Aku mulai mengerti intrik cerita, pada dasarnya aku cukup kesal dengam anak laki-laki itu. Harusnya ia bersyukur ada yang suka, padahal diceritakan mereka selalu menjomblo hingga kuliah. "Hingga saat wisuda. Gadis itu menatap lekat anak laki-laki yang sudah ia sukai sejak lama. Anak laki-laki itu berguyon dan menebak temannya akan menyatakan cinta lagi, dan ia sudah menyiapkan penolakan yang tak kalah lucu. 'Sebagau edisi spesial hari wisuda, kukatakan lagi bahwa aku menyukaimu. Bahkan mencintaimu jadi aku—' anak laki-laki itu tertawa keras karena sesuai dugaannya. "

"Kemudian berkata, 'ingat masalah keledai? Rasanya aku sudah membeli satu keledai untuk jadi pengantin, jadi maaf saja.' Ia tertawa keras, temannya tentu sangat malu ketika banyak yang menonton. Bahkan sampai memberi judul 'kandasnya cinta masa kanak' untuk kisah mereka. Namun, teman anak itu tersenyum kecil dan menarik anak itu. 'Lupa ya? Waktu SMP aku bilang akan jadi pelakor hubunganmu dengan keledai,' wajahnya semakin memerah dan berkaca-kaca. Anak laki-laki itu terdiam sesaat merasa bingung. "

"Bodohnya, aku tak ingin jadi seperti anak itu. Bahkan, jika Ayahku seperti itu kurasa aku akan membencinya karena menyakiti Ibu!" ketusku yang teringat bahwa aku dan Ibu mungkin sudah LDR-an alam.

"Ini menyedihkan, anak laki-laki itu baru sadar ketika temannya berkata, 'ini bukan perihal janji kita semasa bocah, kau tahu rasanya sakit hati karena setiap minggu ditolak? Setiap minggu perasaanku selalu disepelekan karena nampak tak serius? Terakhir, apa aku harus menangis darah dahulu agar perasaanku terjawab serius walau jabanmu itu tidak atau sama-sama menolak! Setidaknya, walaupun ditolak, aku ingin jawaban serius! ' semua teman gadis itu langsung memeluknya. Meminta bersabar sambil mencibir anak laki-laki itu. "

" Hebat bukan? Gadis itu memang frontal ketika bicara. Bukan berarti tak ada harga diri dengan mengucapkan cinta, tapi menurutku gadis itu memang selalu jujur dalam berucap—ia tak biasa berbohong. Wajahnya selalu aneh ketika berbohong, dan anak laki-laki itu tak menyadarinya—jika wajah temannya tak pernah aneh ketika mengutarakan cinta. "

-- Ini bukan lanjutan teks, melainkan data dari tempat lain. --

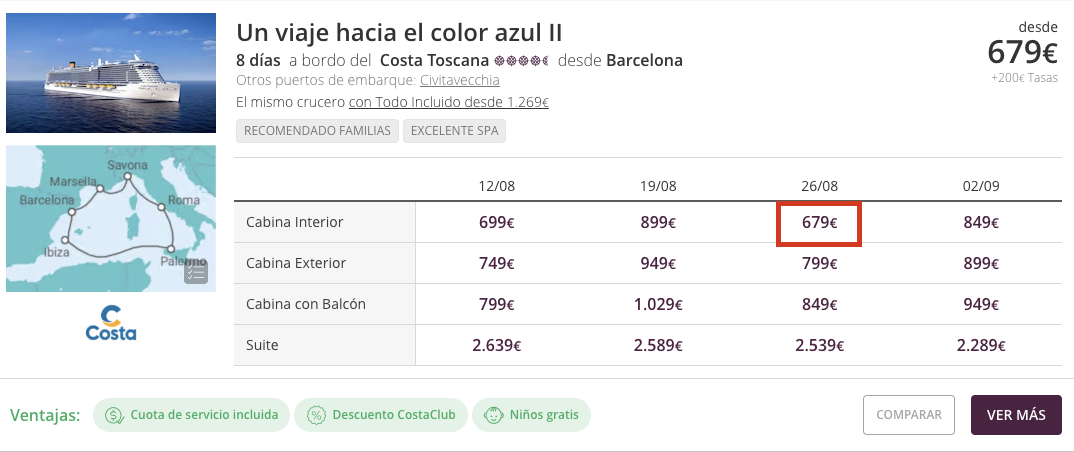Click the Civitavecchia embarkation port link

"Ah maaf, aku terlalu panjang bercerita. Waktumu sudah habis, kau tidak mati! Hiduplah."

"Bagaimana akhirannya? Tanyaku yang terkejut ketika merasa memudar. Rasanya ini terlalu dadakan. Atau seperti aku menonton film dengan akhiran gantung.

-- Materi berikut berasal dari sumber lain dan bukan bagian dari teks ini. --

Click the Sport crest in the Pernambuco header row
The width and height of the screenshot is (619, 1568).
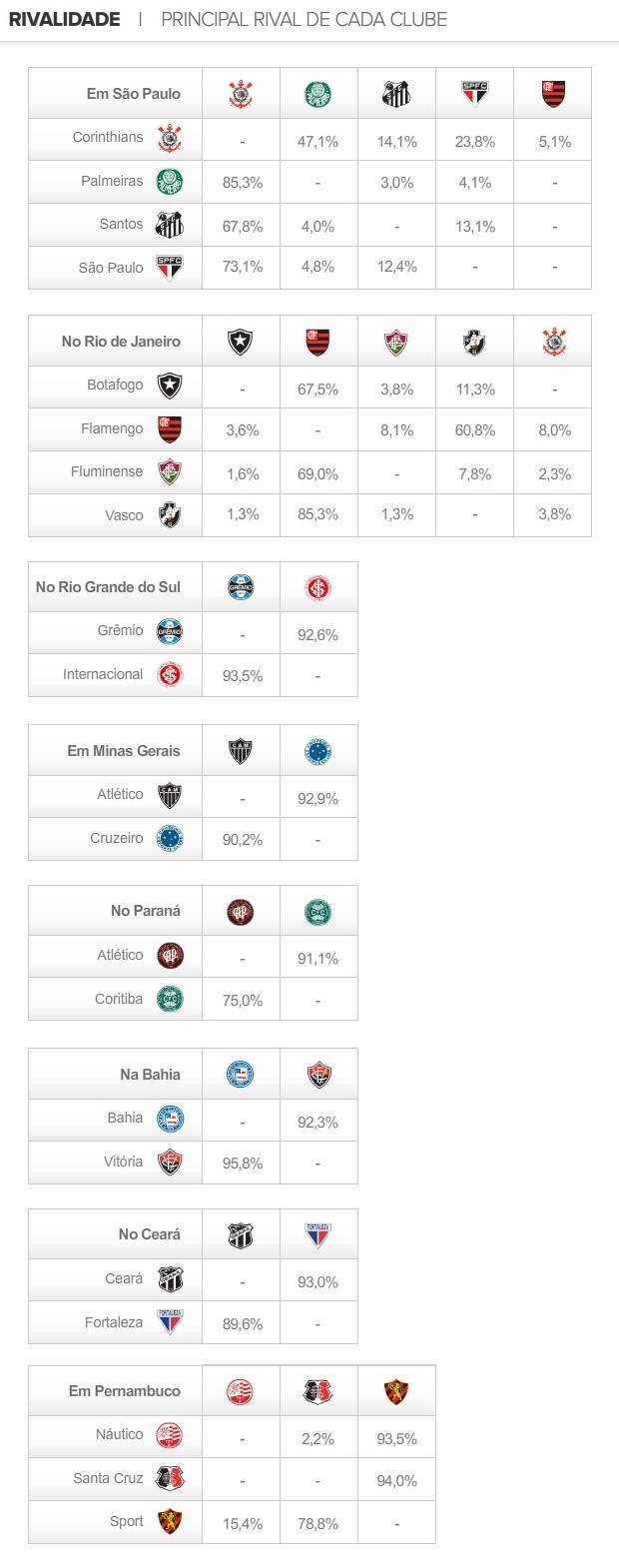pos(397,1391)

"Luluh, bahkan jiwa keras kepala bagai batu akan luluh oleh tetesan air! Mereka bahagia, singkatnya menikah dan saat hari anaknya lahir—"

Tubuhku semakin pudar, rasanya aku terangkat ke atas meninggalkannya. "Dan apa?!"

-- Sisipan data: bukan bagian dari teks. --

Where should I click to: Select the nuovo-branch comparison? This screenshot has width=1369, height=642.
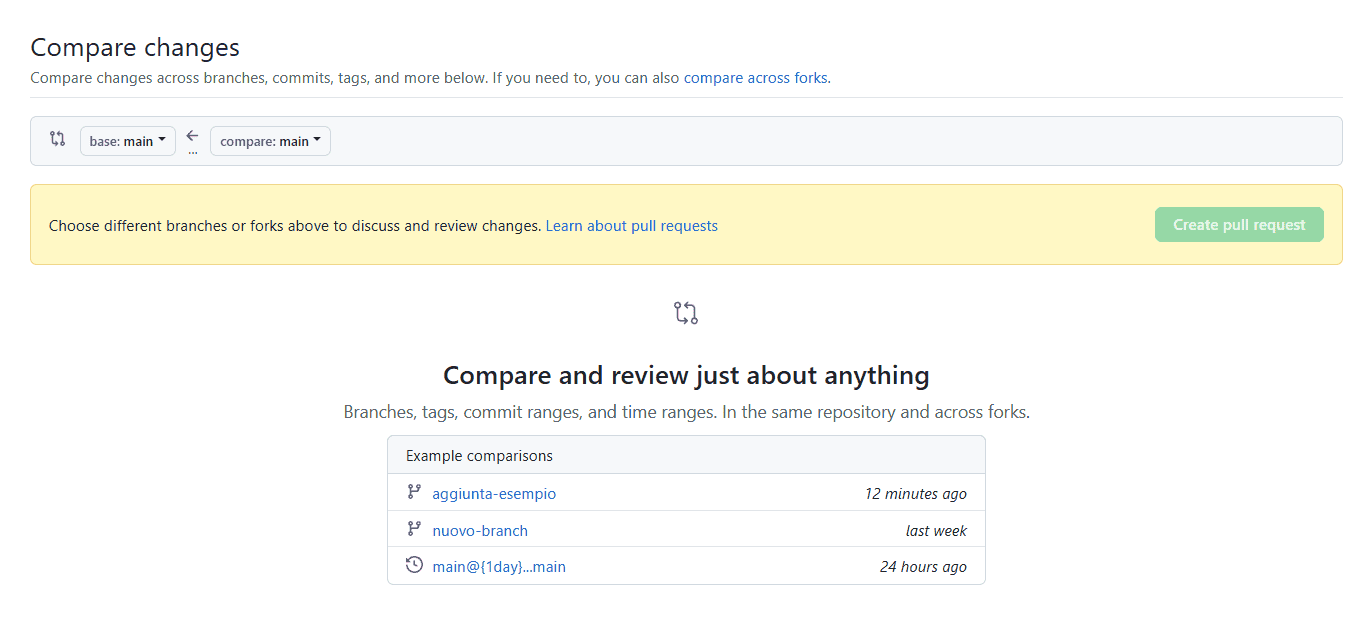(480, 530)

"Tanyakan dirimu, atau Ibumu. Kau tahu, aku cukup sedih ketika kau bilang akan membenci Ayah yang seperti dalam ceritaku. Karena itu—"cahaya terang mejutupi pandangan. Hatiku terasa sesak sekali. "Aku!" suaranya yang lantang kini raib.

Perlahan, aku mulai sadar. Sadar dalam artian sadar terhadap ceritanya.

Jadi, cerita itu—anak laki-laki itu adalah Ayah? Orang yang bercerita itu Ayah? Kehabisan air mata, rasanya dadaku terjepit penyesalan. Aku belum sempat memeluknya, bahkan bercerita sebagai anaknya. Apa aku harus mati atau sekarat untuk bertemu dengannya dimimpi?

Kepalaku semakin pusing oleh cahaya terang, hingga kemudian meredup dan terasa ada tangan yang membantuku bangkit. Dua tangan, halusnya bagai tangan Ibu dan entah tangan siapa. Namun tegasnya aku yakin itu tangan Ayah. Punggungku serasa didorong oleh tangan-tangan kecil. Kemudian mereka berlari lantas tersenyum padaku. Samar aku melihat teman-temanku sedang main bersama dengan umur sama rata—kelas satu SD.

"Aduh-duh, cepatlah cepatlah. Menjemputmu itu melelahkan, "suara khas Arisa menggema dan baru aku sadar jika ia sudah menarikku menuju tempat yang amat terang. "Ayahmu juga Ibumu belum setuju kau mati muda atau koma lama. Jadi aku jemput."

Kami memasuki ruang cahaya itu, dan semua terasa samar. Seberkas senyum Arisa membuatky terpana—sebelum ia kembali pada senyum jahatnya. Tak kusangka, senyumnya bisa tulus juga.